How can I grep a directory for lines that contain "Foo", but only get matches when the next line also contains "Bar"?

Answer 1

Grep itself doesn't seem to support it, use pcregrep instead:

Foo
Bar
Foo
abc

pcregrep -M "Foo\nBar" file

Got:

Foo
Bar

Answer 2

Using grep only, you could construct the following pipe:

grep -A1 'Foo' input_file | grep -B1 'Bar' | grep 'Foo'

The first grep will get all the lines that contain Foo as well as the line after the match. Then we get lines that contain Bar as well as the line before the match, and finally extract the lines from this output that contain Foo.

EDIT: As manatwork pointed out, there are some problematic cases to be observant of. Although an interesting challenge, due to grep's line oriented functionality, any solution with it is likely to be a 'hack' and you are probably better off using something like pcregrep which is more suited to the task at hand.

Answer 3

@warl0ck pointed me in the right direction with pcregrep, but I said "contains", not "is", and I asked about a directory, not a file.

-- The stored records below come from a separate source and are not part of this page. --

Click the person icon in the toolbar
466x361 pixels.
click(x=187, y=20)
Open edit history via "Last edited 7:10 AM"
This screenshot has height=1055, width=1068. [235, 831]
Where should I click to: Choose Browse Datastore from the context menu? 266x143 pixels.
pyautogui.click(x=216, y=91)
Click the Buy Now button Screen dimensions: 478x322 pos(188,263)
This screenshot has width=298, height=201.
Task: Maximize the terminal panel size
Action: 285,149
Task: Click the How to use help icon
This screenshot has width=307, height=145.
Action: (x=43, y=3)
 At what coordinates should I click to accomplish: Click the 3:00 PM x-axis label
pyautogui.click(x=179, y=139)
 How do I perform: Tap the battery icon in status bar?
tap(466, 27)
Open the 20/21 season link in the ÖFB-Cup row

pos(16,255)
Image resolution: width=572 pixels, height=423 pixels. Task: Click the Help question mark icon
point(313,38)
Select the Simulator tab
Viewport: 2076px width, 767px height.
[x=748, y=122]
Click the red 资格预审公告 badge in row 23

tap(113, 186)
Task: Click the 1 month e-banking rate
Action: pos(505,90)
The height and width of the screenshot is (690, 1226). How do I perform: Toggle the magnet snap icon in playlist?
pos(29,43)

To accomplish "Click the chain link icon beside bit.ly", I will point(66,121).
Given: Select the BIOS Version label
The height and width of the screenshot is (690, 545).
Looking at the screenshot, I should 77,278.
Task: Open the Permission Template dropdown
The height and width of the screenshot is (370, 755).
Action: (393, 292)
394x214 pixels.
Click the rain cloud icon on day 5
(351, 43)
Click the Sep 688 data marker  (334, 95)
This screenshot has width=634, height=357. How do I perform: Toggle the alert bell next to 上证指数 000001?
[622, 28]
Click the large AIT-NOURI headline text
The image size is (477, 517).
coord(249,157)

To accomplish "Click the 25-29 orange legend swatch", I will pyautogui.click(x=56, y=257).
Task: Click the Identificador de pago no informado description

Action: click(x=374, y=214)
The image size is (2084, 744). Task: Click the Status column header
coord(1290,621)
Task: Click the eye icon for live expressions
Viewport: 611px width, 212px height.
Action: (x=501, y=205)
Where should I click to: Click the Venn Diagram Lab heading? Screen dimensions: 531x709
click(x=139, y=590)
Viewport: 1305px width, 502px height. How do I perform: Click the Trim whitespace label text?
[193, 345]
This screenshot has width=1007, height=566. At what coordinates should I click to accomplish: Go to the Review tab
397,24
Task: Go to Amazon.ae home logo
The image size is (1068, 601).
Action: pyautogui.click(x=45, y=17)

This seems to work for me.

pcregrep -rMi 'Foo(.*)\n(.*)Bar' .

Answer 4

With a sed script :

#!/bin/sed -nf

/^Foo/{
    h         # put the matching line in the hold buffer
    n         # going to nextline
    /^Bar/{   # matching pattern in newline
        H     # add the line to the hold buffer
        x     # return the entire paragraph into the pattern space
        p     # print the pattern space
        q     # quit the script now
    }
}

To use it :

chmod +x script.sed
printf '%s\n' * | ./script.sed

The printf here display all files in the current directory on one line each, and pass it to sed.

Note : this is sorted by alphabetical order.

More infos of useful pattern space and hold space HERE.

grymoire.com have really good stuff about shell programming.

Answer 5

With awk:

awk '/bar/ && prev != "" {print FILENAME ": " prev "\n" FILENAME ": " $0}
     /foo/ {prev=$0; next}
     {prev=""}' file1...

(general note about awk limitation: beware that if some file names may contain "=" characters, you'll need to pass them as ./filename instead of filename to awk)

Answer 6

While I prefer Nathan's solution using pcregrep, here is solution using only grep

grep -o -z -P  'Foo(.*)\n(.*)Bar' file

Options explanation:

• -o print only matched part. Necessary since inclusion of -z will printout the whole file (unless there is a \0 somewhere)
• -z Treat the input as a set of lines, each terminated by a zero byte (the ASCII NUL character) instead of a newline.
• -P perl regex syntax

EDIT : This version prints out entire matched lines

    grep -o -P -z  '(.*)Foo(.*)\n(.*)Bar(.*)' file